***** STORED RECORDS *****

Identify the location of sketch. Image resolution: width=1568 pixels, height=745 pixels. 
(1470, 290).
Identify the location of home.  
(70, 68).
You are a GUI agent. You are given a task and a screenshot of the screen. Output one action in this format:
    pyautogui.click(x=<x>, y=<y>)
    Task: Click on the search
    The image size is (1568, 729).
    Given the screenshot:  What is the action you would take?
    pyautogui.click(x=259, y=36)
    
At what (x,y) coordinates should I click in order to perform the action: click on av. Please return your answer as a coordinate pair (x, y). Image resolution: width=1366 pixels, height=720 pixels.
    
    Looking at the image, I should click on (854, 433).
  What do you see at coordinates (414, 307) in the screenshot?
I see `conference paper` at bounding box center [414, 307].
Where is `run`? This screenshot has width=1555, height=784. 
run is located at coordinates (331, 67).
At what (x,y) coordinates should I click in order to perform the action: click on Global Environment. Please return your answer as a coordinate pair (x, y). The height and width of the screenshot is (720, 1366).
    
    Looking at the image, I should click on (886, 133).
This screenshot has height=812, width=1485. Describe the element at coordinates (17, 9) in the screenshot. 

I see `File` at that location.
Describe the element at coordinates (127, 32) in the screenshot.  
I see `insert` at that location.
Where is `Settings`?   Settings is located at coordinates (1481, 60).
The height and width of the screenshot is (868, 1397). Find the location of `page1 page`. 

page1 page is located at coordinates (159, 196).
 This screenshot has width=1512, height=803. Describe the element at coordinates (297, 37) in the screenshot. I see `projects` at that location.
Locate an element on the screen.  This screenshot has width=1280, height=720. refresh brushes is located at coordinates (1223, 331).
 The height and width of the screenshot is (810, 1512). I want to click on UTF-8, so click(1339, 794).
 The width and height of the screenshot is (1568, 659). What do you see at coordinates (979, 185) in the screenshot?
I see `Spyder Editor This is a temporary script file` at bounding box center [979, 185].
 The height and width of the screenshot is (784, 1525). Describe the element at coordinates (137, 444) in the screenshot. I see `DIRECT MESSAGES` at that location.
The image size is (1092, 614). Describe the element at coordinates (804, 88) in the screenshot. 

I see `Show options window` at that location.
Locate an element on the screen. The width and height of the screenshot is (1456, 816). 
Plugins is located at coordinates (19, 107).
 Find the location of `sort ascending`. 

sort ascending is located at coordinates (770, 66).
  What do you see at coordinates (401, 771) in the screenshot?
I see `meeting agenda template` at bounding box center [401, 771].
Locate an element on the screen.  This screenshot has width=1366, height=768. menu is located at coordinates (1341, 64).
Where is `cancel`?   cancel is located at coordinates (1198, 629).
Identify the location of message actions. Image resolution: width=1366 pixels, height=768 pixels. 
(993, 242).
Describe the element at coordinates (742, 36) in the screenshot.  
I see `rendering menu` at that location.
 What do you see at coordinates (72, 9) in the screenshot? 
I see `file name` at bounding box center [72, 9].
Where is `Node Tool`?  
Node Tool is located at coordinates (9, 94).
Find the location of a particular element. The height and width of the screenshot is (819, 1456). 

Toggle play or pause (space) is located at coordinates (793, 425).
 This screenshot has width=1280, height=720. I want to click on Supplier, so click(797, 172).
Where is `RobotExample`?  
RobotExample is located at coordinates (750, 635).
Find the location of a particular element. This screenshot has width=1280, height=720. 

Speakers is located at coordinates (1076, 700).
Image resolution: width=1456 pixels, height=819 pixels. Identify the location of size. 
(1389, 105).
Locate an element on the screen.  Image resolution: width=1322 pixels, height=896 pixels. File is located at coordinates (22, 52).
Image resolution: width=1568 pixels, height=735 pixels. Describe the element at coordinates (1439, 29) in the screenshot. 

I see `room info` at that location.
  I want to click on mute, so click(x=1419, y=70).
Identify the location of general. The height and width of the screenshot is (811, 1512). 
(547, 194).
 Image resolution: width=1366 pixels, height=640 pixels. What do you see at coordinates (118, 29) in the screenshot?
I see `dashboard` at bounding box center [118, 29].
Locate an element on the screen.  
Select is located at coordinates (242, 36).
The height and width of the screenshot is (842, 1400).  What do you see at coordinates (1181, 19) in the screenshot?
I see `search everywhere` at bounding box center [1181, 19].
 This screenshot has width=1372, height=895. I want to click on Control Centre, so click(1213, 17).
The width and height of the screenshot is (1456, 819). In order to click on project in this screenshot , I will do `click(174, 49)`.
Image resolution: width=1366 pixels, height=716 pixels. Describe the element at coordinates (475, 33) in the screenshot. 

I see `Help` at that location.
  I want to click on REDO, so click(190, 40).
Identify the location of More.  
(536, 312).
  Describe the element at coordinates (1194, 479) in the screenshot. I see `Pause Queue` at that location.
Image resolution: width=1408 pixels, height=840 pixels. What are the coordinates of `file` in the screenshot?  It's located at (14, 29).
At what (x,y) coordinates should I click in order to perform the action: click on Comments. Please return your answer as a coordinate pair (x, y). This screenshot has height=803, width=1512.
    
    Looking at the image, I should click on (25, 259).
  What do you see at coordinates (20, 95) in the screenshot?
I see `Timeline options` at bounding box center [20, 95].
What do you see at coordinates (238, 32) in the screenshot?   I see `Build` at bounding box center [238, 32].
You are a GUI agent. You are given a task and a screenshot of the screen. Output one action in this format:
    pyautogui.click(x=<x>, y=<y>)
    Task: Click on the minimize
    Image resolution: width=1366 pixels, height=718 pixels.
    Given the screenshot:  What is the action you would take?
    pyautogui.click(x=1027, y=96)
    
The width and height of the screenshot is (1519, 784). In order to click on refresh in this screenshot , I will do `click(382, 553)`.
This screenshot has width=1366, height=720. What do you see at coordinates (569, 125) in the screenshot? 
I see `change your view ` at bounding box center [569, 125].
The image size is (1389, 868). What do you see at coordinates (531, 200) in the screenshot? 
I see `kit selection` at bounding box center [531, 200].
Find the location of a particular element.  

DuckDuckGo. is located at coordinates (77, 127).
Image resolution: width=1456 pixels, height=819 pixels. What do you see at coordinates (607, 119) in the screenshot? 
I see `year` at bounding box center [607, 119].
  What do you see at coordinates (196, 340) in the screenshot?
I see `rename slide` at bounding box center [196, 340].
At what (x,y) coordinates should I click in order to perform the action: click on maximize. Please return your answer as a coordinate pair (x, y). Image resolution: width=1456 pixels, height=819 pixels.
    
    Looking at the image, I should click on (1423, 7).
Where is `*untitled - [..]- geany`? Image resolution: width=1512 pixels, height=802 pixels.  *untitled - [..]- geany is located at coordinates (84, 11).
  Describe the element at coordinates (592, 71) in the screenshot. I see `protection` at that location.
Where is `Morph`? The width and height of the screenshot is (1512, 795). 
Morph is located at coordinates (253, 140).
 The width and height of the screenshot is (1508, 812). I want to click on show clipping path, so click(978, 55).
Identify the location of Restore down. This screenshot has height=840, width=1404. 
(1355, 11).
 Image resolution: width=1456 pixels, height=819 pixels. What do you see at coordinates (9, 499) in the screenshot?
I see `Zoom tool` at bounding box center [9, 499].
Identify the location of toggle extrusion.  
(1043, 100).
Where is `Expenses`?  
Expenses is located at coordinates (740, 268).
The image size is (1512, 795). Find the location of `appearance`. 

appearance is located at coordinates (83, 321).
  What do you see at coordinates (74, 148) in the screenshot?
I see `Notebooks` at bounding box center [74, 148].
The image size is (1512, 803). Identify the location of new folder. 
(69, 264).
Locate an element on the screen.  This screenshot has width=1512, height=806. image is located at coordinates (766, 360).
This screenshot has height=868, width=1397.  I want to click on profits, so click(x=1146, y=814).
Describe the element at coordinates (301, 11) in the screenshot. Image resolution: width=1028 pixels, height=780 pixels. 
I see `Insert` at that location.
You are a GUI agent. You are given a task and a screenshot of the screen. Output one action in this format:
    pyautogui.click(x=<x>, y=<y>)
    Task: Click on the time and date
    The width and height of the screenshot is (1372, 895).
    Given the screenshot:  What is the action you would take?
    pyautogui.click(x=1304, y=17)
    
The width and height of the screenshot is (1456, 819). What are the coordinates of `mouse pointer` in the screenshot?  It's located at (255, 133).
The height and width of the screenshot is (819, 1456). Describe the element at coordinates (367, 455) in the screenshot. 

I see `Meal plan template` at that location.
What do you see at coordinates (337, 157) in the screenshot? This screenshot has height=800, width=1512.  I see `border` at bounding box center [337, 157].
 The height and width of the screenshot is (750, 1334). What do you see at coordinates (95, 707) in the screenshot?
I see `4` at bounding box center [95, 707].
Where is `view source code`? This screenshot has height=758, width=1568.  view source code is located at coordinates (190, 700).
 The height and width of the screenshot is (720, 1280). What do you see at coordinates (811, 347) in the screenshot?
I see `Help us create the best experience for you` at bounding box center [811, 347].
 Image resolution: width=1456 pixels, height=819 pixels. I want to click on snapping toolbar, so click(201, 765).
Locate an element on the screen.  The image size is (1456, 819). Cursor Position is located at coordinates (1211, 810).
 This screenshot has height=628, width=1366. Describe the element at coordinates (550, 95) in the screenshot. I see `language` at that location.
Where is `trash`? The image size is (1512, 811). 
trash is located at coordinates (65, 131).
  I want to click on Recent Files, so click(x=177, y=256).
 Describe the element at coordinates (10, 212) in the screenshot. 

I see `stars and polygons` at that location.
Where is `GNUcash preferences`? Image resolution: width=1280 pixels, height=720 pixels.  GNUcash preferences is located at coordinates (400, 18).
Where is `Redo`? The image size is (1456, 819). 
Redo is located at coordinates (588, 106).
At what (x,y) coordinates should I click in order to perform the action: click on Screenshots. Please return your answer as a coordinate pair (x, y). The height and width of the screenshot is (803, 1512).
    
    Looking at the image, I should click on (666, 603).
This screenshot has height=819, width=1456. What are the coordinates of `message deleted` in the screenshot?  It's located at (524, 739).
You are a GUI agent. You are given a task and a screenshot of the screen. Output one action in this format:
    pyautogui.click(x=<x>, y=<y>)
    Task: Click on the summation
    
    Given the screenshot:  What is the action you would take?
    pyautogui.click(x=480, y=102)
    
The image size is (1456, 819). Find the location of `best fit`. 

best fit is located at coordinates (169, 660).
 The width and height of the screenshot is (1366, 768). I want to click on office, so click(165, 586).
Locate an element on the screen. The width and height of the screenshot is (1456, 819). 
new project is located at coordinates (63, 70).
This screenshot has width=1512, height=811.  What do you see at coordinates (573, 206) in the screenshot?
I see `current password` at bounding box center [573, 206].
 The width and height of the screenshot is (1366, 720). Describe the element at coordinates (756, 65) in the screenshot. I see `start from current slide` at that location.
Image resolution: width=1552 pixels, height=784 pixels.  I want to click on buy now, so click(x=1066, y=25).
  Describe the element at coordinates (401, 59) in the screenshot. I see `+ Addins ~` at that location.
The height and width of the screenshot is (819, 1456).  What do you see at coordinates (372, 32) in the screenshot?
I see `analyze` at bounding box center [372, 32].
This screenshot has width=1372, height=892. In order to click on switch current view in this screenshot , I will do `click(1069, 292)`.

*****

**WHAT NEEDS TO BE DONE**: Copy the records from the line with "The image size is (1389, 868)." up to and including the line with "appearance is located", replacing "Identify the location of" with "Find the position of" and leaving everything else unchanged.

**TASK RESPONSE**:
The image size is (1389, 868). What do you see at coordinates (531, 200) in the screenshot? 
I see `kit selection` at bounding box center [531, 200].
Find the location of a particular element.  

DuckDuckGo. is located at coordinates (77, 127).
Image resolution: width=1456 pixels, height=819 pixels. What do you see at coordinates (607, 119) in the screenshot? 
I see `year` at bounding box center [607, 119].
  What do you see at coordinates (196, 340) in the screenshot?
I see `rename slide` at bounding box center [196, 340].
At what (x,y) coordinates should I click in order to perform the action: click on maximize. Please return your answer as a coordinate pair (x, y). Image resolution: width=1456 pixels, height=819 pixels.
    
    Looking at the image, I should click on (1423, 7).
Where is `*untitled - [..]- geany`? Image resolution: width=1512 pixels, height=802 pixels.  *untitled - [..]- geany is located at coordinates (84, 11).
  Describe the element at coordinates (592, 71) in the screenshot. I see `protection` at that location.
Where is `Morph`? The width and height of the screenshot is (1512, 795). 
Morph is located at coordinates (253, 140).
 The width and height of the screenshot is (1508, 812). I want to click on show clipping path, so click(978, 55).
Find the position of Restore down. This screenshot has height=840, width=1404. 
(1355, 11).
 Image resolution: width=1456 pixels, height=819 pixels. What do you see at coordinates (9, 499) in the screenshot?
I see `Zoom tool` at bounding box center [9, 499].
Find the position of toggle extrusion.  
(1043, 100).
Where is `Expenses`?  
Expenses is located at coordinates (740, 268).
The image size is (1512, 795). Find the location of `appearance`. 

appearance is located at coordinates (83, 321).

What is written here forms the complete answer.